Irvine, Calif., April 23, 2019 — Words can hurt or help a person’s psychological well-being, according to a new study from the University of California, Irvine. Researchers found that the effects of negative and positive political rhetoric about immigration – particularly by people from Mexico – elicited a range of corresponding emotions associated with lower or higher levels of stress and overall health in Mexican Americans.
“Negative political rhetoric adversely affected the mental health and physical well-being of the targets, causing feelings of hurt, anger and distress,” said Leo Chavez, UCI professor of anthropology and lead author of the study, published in Social Science & Medicine. “Conversely, positive rhetoric and emotional responses were associated, which can have a healthy effect.”

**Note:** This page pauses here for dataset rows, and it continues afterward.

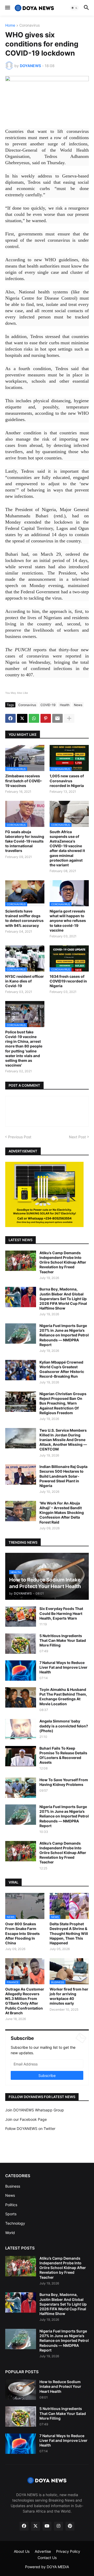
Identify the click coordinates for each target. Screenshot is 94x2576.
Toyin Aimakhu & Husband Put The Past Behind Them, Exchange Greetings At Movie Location (63, 1696)
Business (12, 2186)
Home (10, 25)
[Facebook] (10, 718)
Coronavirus (29, 25)
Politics (11, 2204)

Researchers surveyed 280 students at a large university in Southern California between August 2016 and June 2017. Participants had at least one ancestor, or were themselves, born in Mexico. They viewed negative, positive or neutral statements about immigration and then answered questions about their emotional state, stress load, health and general well-being.

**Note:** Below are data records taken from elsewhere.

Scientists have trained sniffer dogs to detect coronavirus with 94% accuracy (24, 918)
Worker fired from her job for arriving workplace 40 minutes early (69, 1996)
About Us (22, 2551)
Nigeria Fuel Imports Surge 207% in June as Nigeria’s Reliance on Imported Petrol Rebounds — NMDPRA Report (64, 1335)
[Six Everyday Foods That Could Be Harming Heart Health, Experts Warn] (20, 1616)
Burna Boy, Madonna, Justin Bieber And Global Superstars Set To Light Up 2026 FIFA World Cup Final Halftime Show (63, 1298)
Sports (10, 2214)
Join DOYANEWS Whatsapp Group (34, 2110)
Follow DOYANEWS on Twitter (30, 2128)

Negative rhetoric was perceived as hurtful and untrue, causing higher levels of distress and lower levels of health and well-being, while positive comments affirmed membership in the community and contributions to society, eliciting happy feelings and reducing stress.
“These findings demonstrate the importance of studying both positive and negative political rhetoric,” said Belinda Campos, UCI associate professor of Chicano/Latino studies and co-author of the study. “The way we speak about people in our public and political discourse affects how they view themselves and their mental states.”
Added Chavez: “Moderating political rhetoric could have a salutary effect not just on the targets, but for the country as a whole. When words wound, they tear at the body of the nation, creating divisions that reinforce systems of prejudice and inequality.”
The research team also included Karina Corona, a psychological science graduate student; Daina Sanchez, an anthropology graduate student; and Catherine Belyeu Ruiz, an anthropology undergraduate.